Email Summarizer + Contact Profiler
Three independent stages — run any subset depending on what you need:
[Data Source] [Analysis] [Delivery]
fetch_imap.py ──→ ──→
parse_file.py ──→ build_report.py ──→ send_report.py
→ .html + .xlsx
Each stage reads from / writes to files (or stdin/stdout), so they compose freely.
Installation
# Python dependencies
pip install -r requirements.txt
# Node.js dependency (only for native .pst parsing)
cd scripts && npm install && cd ..
Script Reference
Stage 1 — Data Source
fetch_imap.py — Fetch emails from a live IMAP mailbox
export EMAIL_USER=you@163.com
export EMAIL_PASS=your-app-password
# Fetch last 7 days (inbox only) → emails.json
python3 scripts/fetch_imap.py --days 7 --output emails.json
# Fetch a date range, inbox + sent
python3 scripts/fetch_imap.py --since 2026-03-01 --until 2026-03-28 \
--with-sent --preset 163 --output emails.json
# Pipe directly to build_report.py (no intermediate file)
python3 scripts/fetch_imap.py --days 30 | python3 scripts/build_report.py --output report
| Flag | Default | Description |
|---|---|---|
--days N | 7 | Fetch last N days. Ignored if --since is set. |
--since DATE | — | Start date inclusive (YYYY-MM-DD) |
--until DATE | — | End date exclusive (YYYY-MM-DD, default: today) |
--max N | 200 | Max emails per folder |
--folder NAME | INBOX | Inbox folder name |
--preset NAME | 163 | Mailbox preset: 163 | qq | exmail | gmail | outlook |
--with-sent | off | Also fetch Sent folder (recommended for relationship analysis) |
--output FILE | stdout | Write JSON to file; prints to stdout if omitted |
Supported presets:
| Preset | IMAP Server | Sent folder |
|---|---|---|
163 | imap.163.com:993 | 已发送 |
qq | imap.qq.com:993 | Sent Messages |
exmail | imap.exmail.qq.com:993 | Sent Messages |
gmail | imap.gmail.com:993 | [Gmail]/Sent Mail |
outlook | outlook.office365.com:993 | Sent Items |
parse_file.py — Parse a local email export
# Parse a .pst file (native engine, no system install needed)

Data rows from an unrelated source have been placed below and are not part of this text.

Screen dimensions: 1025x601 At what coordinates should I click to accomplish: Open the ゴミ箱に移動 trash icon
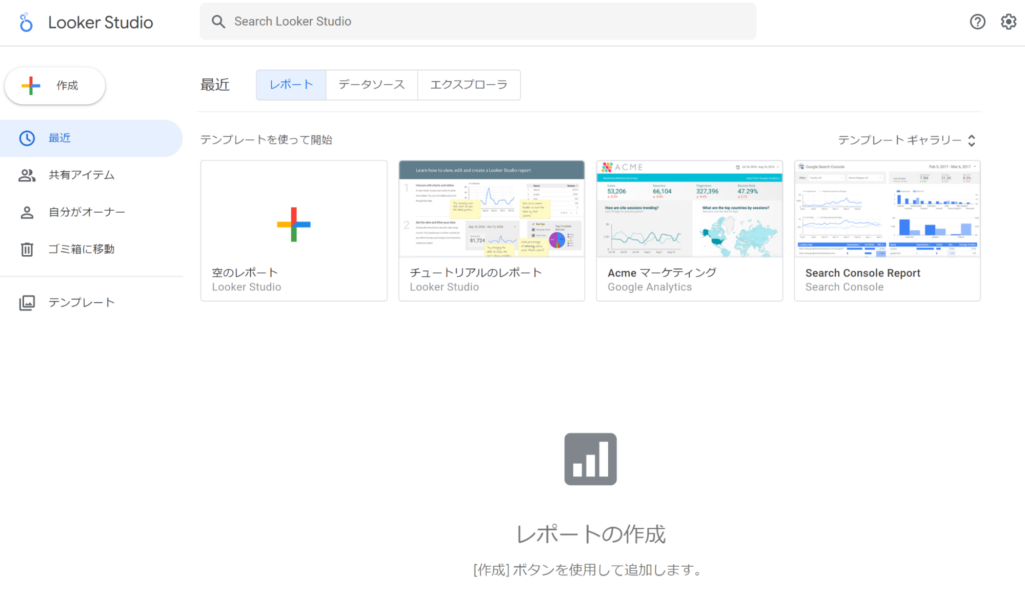[x=28, y=249]
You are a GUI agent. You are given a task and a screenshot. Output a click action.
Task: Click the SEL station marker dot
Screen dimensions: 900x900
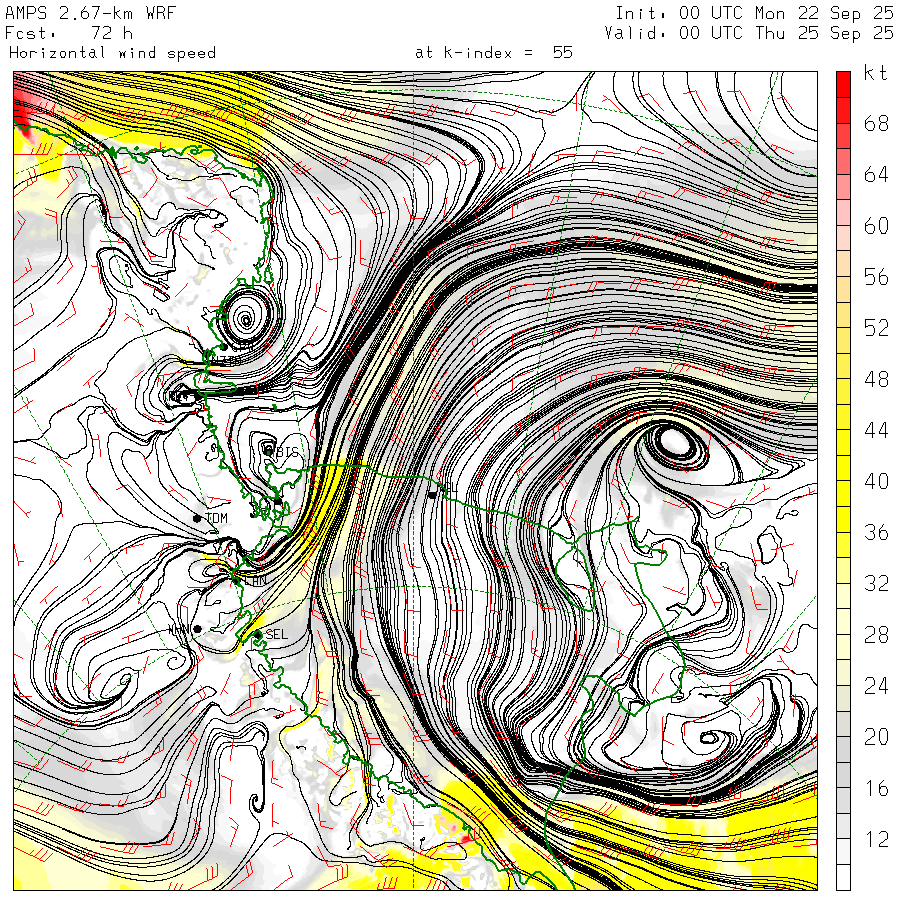click(258, 635)
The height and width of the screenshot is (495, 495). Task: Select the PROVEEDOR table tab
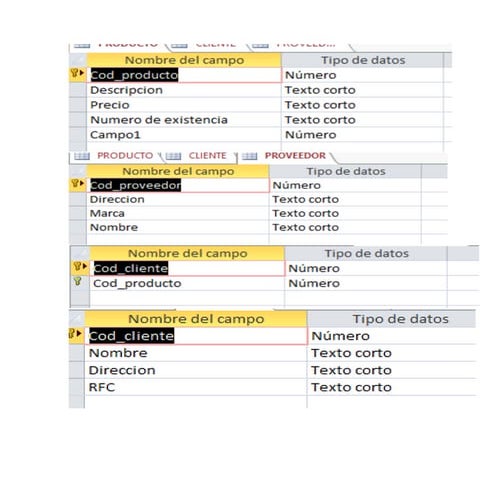click(x=295, y=155)
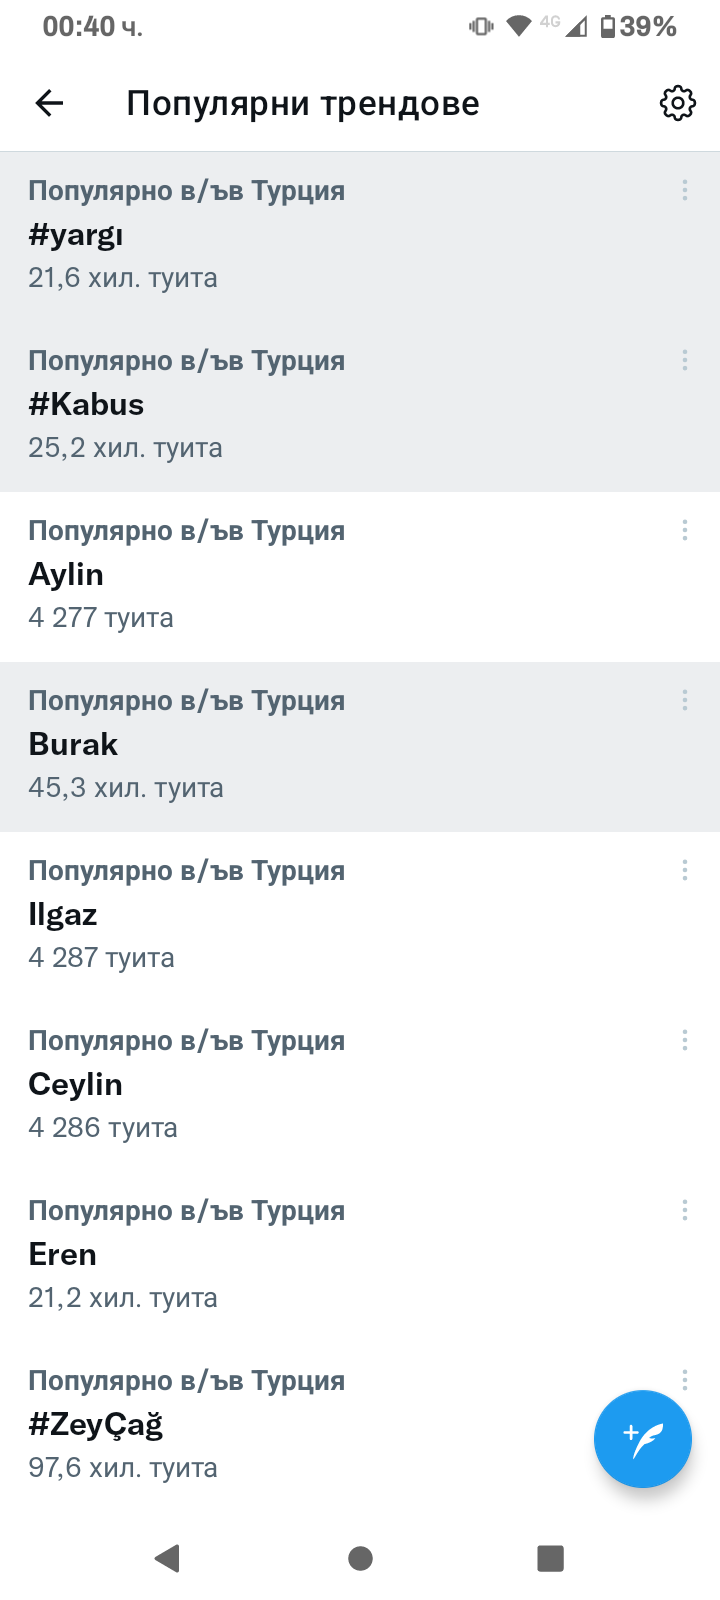This screenshot has width=720, height=1600.
Task: Tap three-dot menu beside Eren trend
Action: pyautogui.click(x=684, y=1210)
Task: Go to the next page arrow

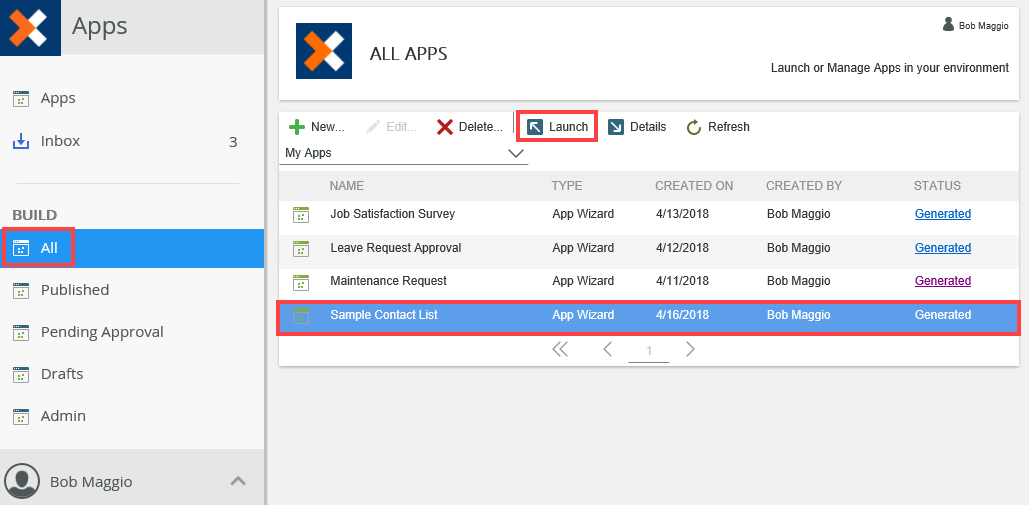Action: tap(690, 349)
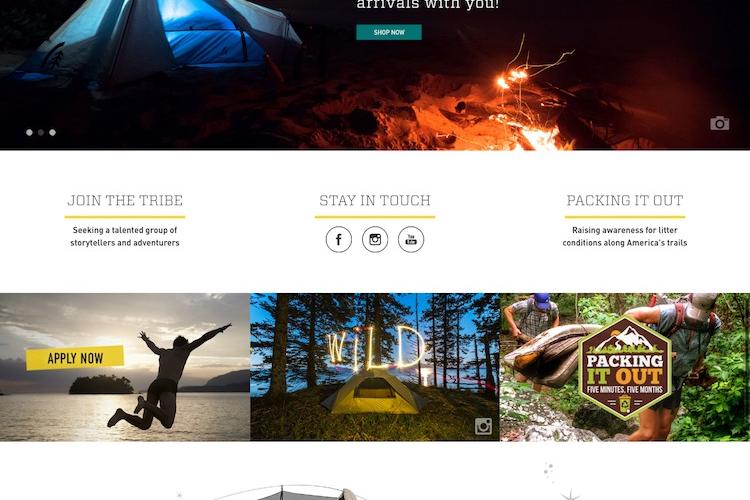Screen dimensions: 750x500
Task: Open the jumping silhouette sunset photo
Action: pyautogui.click(x=125, y=367)
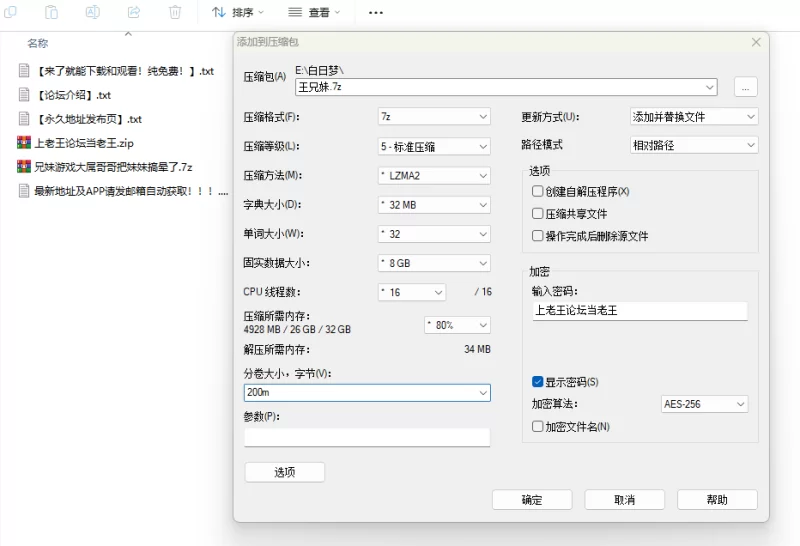Click the Share icon in toolbar
Screen dimensions: 800x546
coord(134,12)
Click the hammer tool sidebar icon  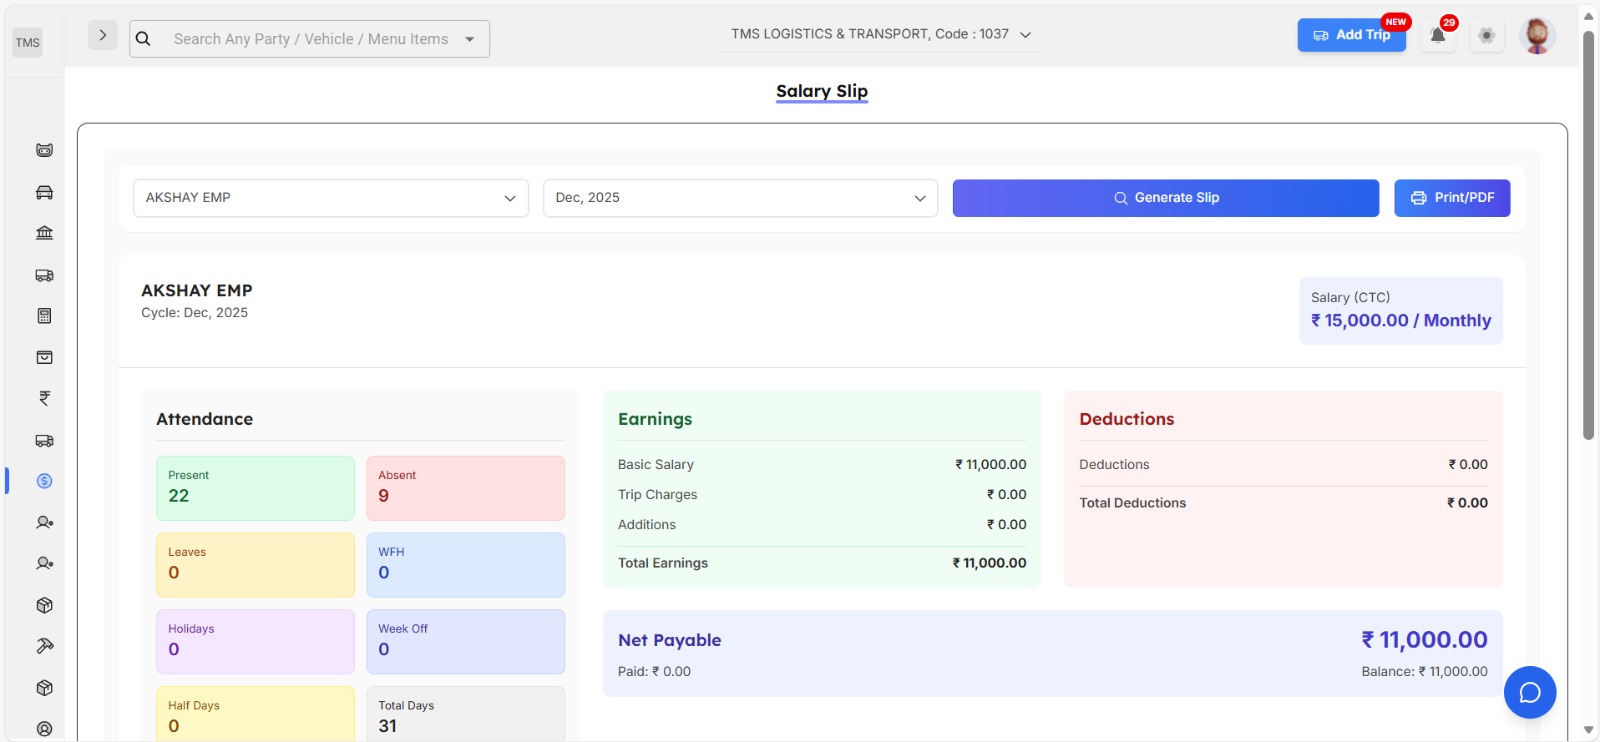coord(44,646)
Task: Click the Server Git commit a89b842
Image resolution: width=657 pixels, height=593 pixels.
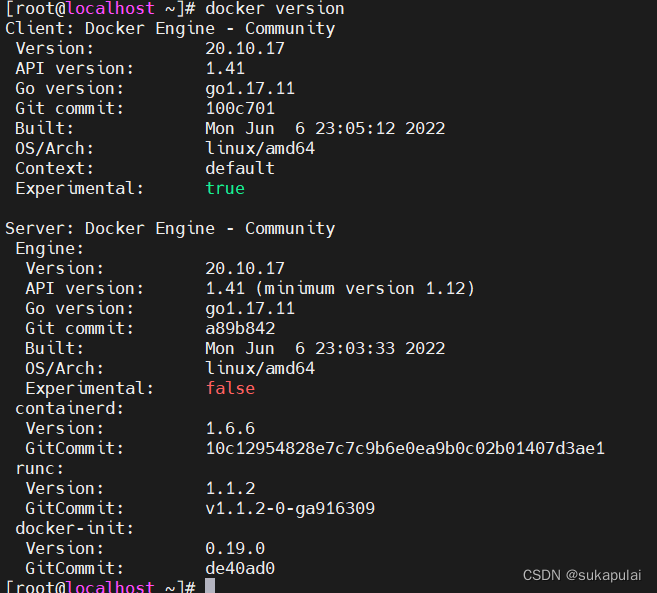Action: coord(240,328)
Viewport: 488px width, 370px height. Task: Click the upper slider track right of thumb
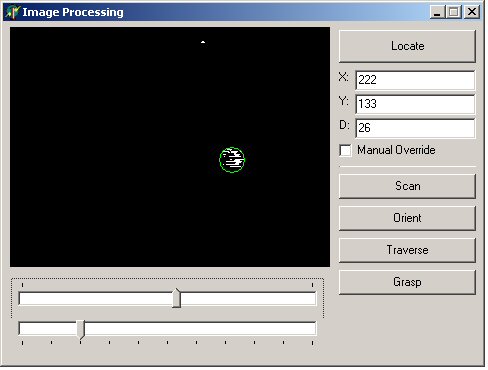click(x=248, y=298)
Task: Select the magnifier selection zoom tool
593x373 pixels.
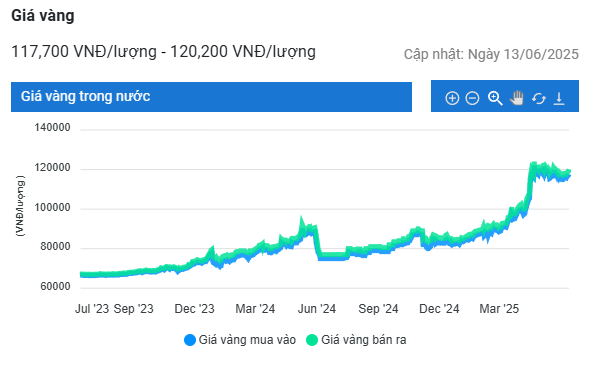Action: [495, 98]
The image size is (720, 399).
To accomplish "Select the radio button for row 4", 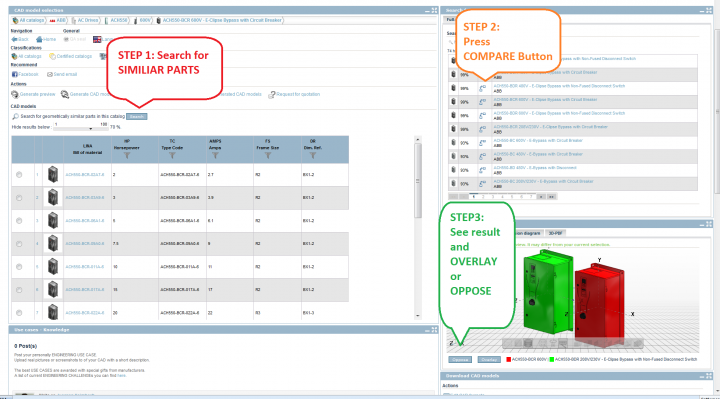I will click(x=19, y=244).
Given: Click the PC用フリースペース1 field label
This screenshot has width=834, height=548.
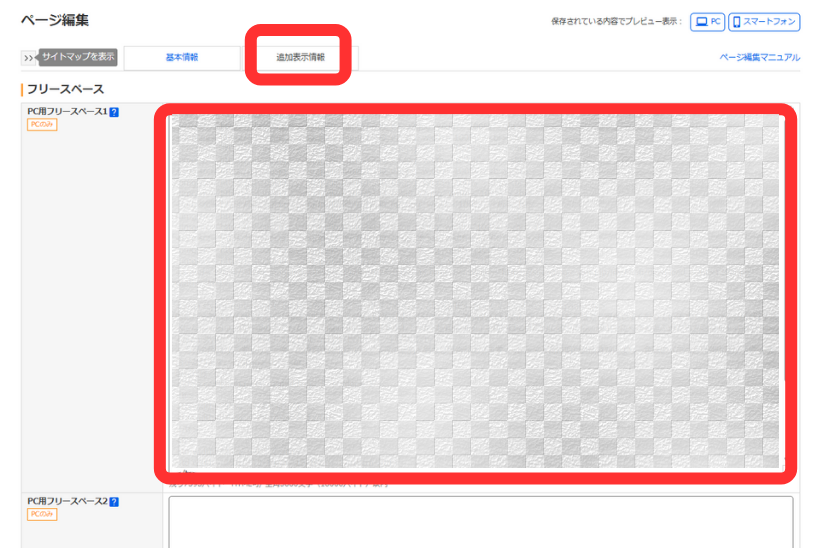Looking at the screenshot, I should [x=67, y=112].
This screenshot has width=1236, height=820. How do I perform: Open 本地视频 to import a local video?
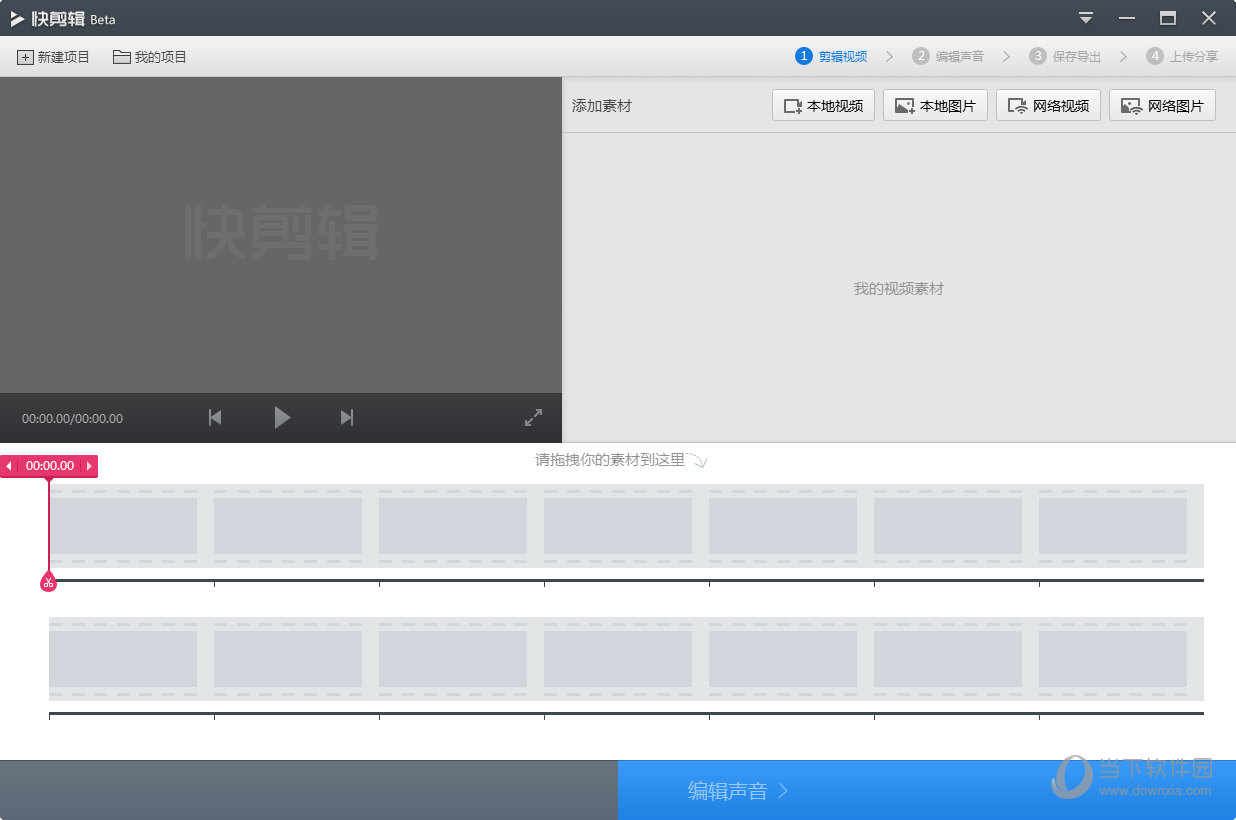823,105
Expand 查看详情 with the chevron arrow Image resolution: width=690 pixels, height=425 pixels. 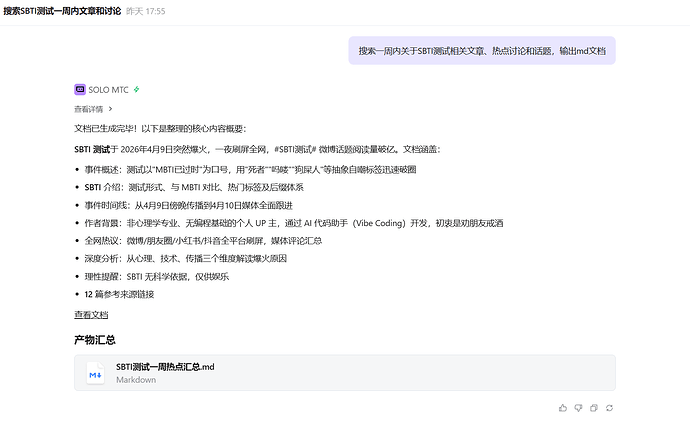(110, 108)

python3 scripts/parse_file.py --pst ~/Downloads/archive.pst --output emails.json
# Parse a .mbox file (inbox + sent)
python3 scripts/parse_file.py --mbox Inbox.mbox --sent-mbox Sent.mbox --output emails.json
# Parse a folder of .msg files, filter by date
python3 scripts/parse_file.py --msg-dir ./exported/ --since 2026-01-01 --output emails.json
# Pipe to build_report.py
python3 scripts/parse_file.py --pst archive.pst | python3 scripts/build_report.py --output report
| Flag | Default | Description |
|---|---|---|
--pst FILE | — | Outlook .pst archive |
--mbox FILE | — | Unix mbox file |
--msg-dir DIR | — | Folder of .msg files |
--sent-mbox FILE | — | Additional sent-items mbox (with --mbox) |
--pst-engine | auto | auto | native | readpst |
--days N | all | Only include last N days |
--since DATE | — | Start date inclusive (YYYY-MM-DD) |
--until DATE | — | End date exclusive (YYYY-MM-DD) |
--max N | 500 | Max emails to load |
--output FILE | stdout | Write JSON to file; prints to stdout if omitted |
PST engines:
| Engine | Flag | Requires |
|---|---|---|
| Native (default) | --pst-engine native | cd scripts && npm install |
| Readpst | --pst-engine readpst | apt install pst-utils or brew install libpst |
| Auto | --pst-engine auto | Tries native first, falls back to readpst |
Stage 2 — Analysis
build_report.py — Analyse emails → HTML + Excel report
# From a file
python3 scripts/build_report.py --input emails.json --output report
# Specify owner explicitly (when analysing someone else's PST)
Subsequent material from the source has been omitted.